「阪神1-2ソフトバンク」(20日、甲子園球場) 最後の最後まで勝利への執念をみせた。阪神は延長戦の末に、交流戦首位の…

 「阪神1-2ソフトバンク」(20日、甲子園球場)

 最後の最後まで勝利への執念をみせた。阪神は延長戦の末に、交流戦首位のソフトバンクに敗れた。互いに譲らぬ緊迫した接戦を演じた中で、中野拓夢内野手(28)が3安打の固め打ちでチャンスメークし、セ・リーグ首位打者に浮上。再三の好守でもスタンドを沸かせた。交流戦は3年連続勝率5割以下が確定したが、残り2試合、強い鷹に虎の意地を示し続ける。

 快音を連発し甲子園を沸かせた。中野が3安打猛打賞の活躍。ただチームは敗れ、「個人的にはよかったですけど、チームが勝てなかったので」と笑顔はなかった。

 難敵相手でもお手本のような打撃でヒットを重ねた。三回の第2打席、モイネロの投じた149キロの外角直球をしぶとく左前に運び、8試合連続安打をマーク。さらに五回にも同じ外角の直球を捉えて、三塁線を破った。マルチ安打とし、大山の同点打を引き出した。

 ピッチャーが代わっても勢いは止まらない。七回は右腕の松本裕の変化球を捉えて左前打。これで今季7度目の猛打賞となった。「引っ張りにかかってしまうとよくないのは分かっているので、ああやって逆方向に出てるのはいいことかなと思います」。コースに逆らわない打撃でヒットを量産している。

 3安打で打率は・308まで上昇し、セ・リーグの首位打者に浮上した。それでも「それは別に気にしていない。毎試合、毎試合、自分のやるべきことを積み重ねている結果だと思う。継続してやっていけるように頑張りたい」と表情は崩さなかった。

 打率3割を目標に掲げた今季は、試行錯誤を続けながら結果を残してきた。オフの自主トレから打撃フォームの変更に着手。シーズンが開幕してからも、小谷野打撃コーチのアドバイスを受け、微妙な変化を加えるなど、日々理想を追い求めている。

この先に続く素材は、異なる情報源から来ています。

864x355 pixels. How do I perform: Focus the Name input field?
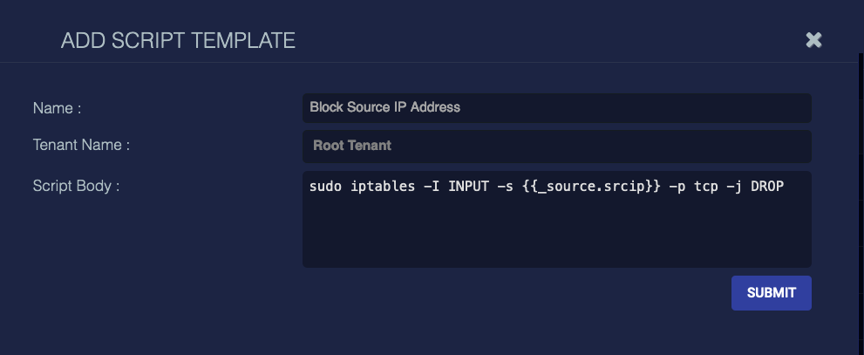click(556, 107)
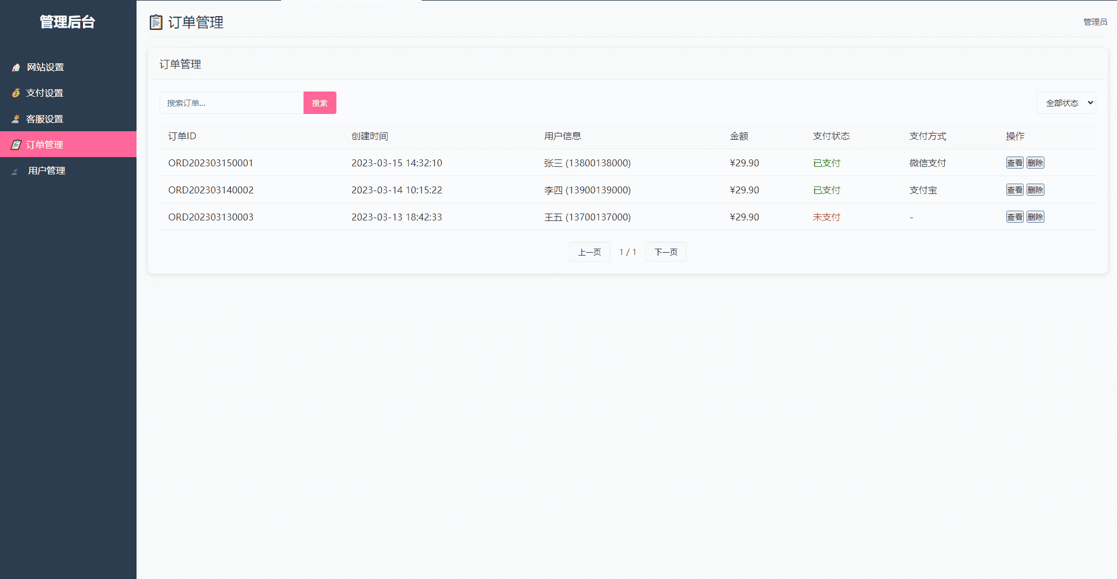
Task: Click the notepad icon beside 订单管理 in sidebar
Action: point(16,144)
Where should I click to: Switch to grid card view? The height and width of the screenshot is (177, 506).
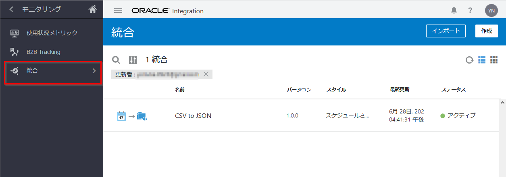point(494,60)
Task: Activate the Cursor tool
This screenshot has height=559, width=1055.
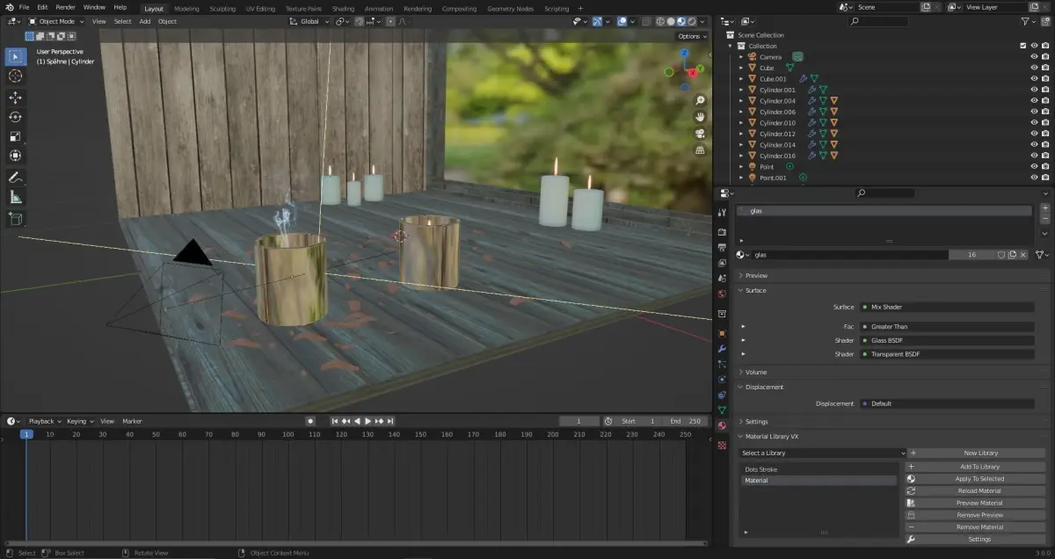Action: [x=16, y=76]
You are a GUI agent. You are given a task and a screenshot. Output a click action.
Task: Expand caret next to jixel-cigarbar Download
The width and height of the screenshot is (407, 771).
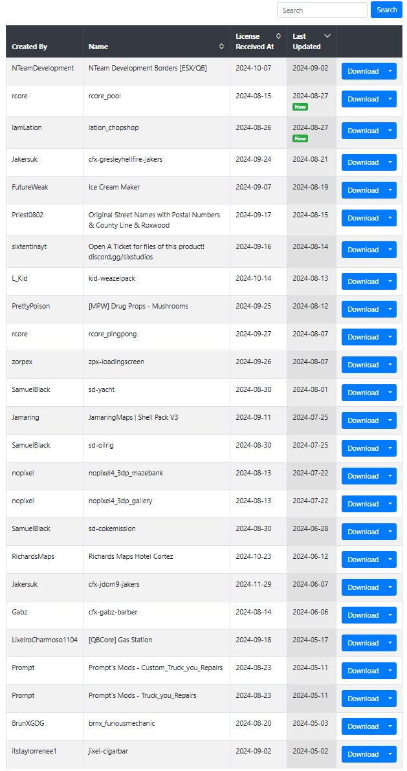pos(390,754)
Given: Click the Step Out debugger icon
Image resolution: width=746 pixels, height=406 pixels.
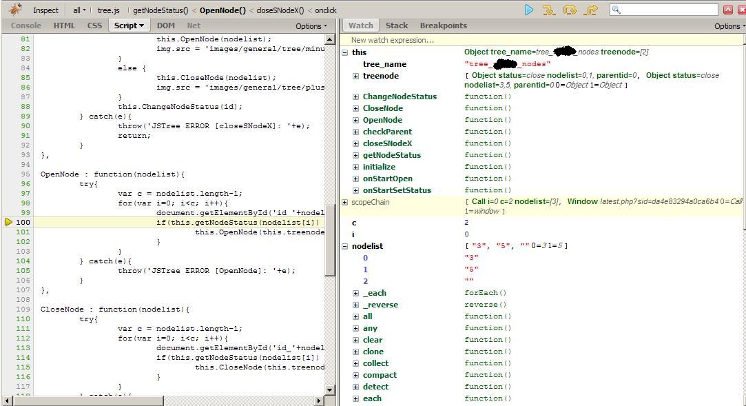Looking at the screenshot, I should tap(591, 10).
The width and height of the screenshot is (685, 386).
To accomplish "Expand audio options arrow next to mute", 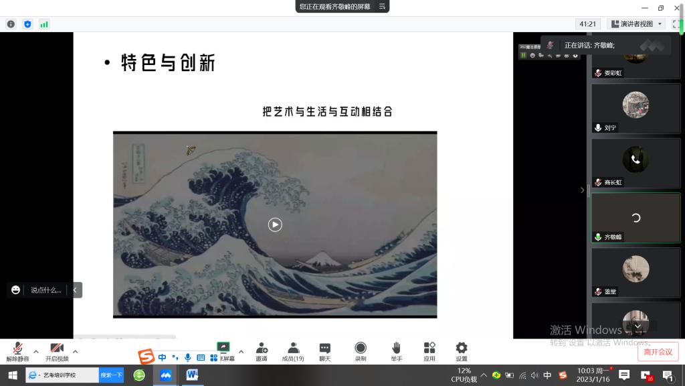I will point(35,351).
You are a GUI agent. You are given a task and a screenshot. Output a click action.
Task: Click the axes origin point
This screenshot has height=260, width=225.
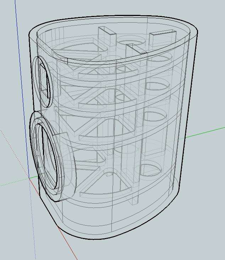point(29,178)
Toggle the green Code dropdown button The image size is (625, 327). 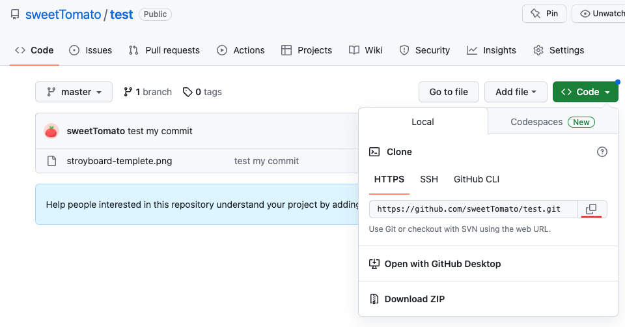(x=585, y=92)

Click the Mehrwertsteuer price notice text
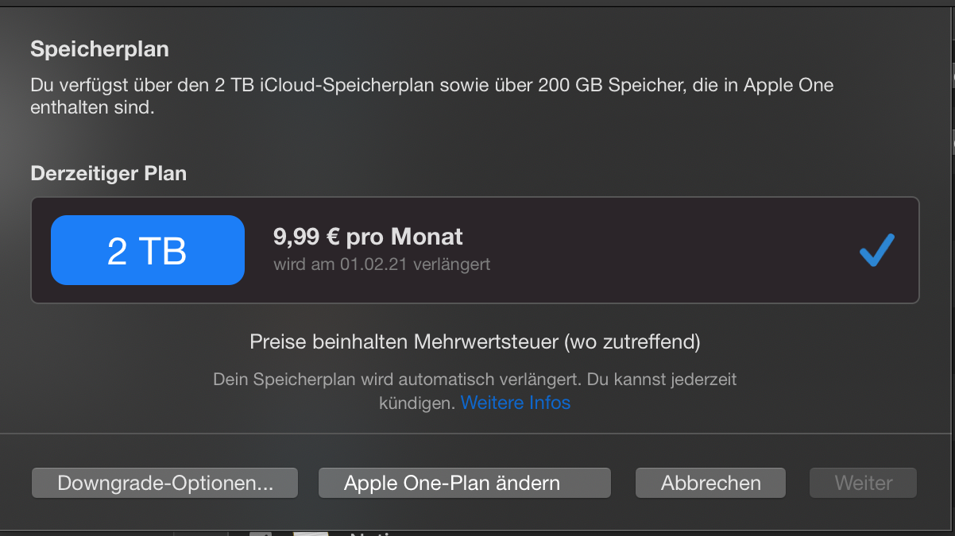pos(475,342)
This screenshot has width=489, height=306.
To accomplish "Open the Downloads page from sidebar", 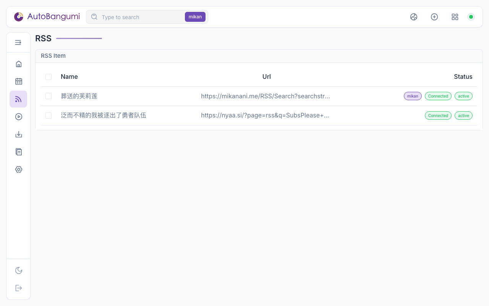I will coord(18,134).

 グラウンド外でも積極的に動いていた。ある関東遠征前日。他の選手は夕方に移動したが、一足早く新幹線に乗り込む中野の姿があった。理由は他の選手から借りて、状態が上がっていたバットメーカーに相談に行くためだった。「あまりシーズン中にバットを変えることはなかったけど、今年は(状態が)いいから。いろいろ試すしかないかなって」。少しでも成績を残し、チームに貢献するため必死だった。

 この日は二塁の守備でも美技連発。同点の九回には犠打も決め、2番としての役割も果たした。攻守で存在感を放つ男は「チームが勝つために、自分がなにをやるかっていうのをしっかり考えながらやりたい」と視線を次に向けていた。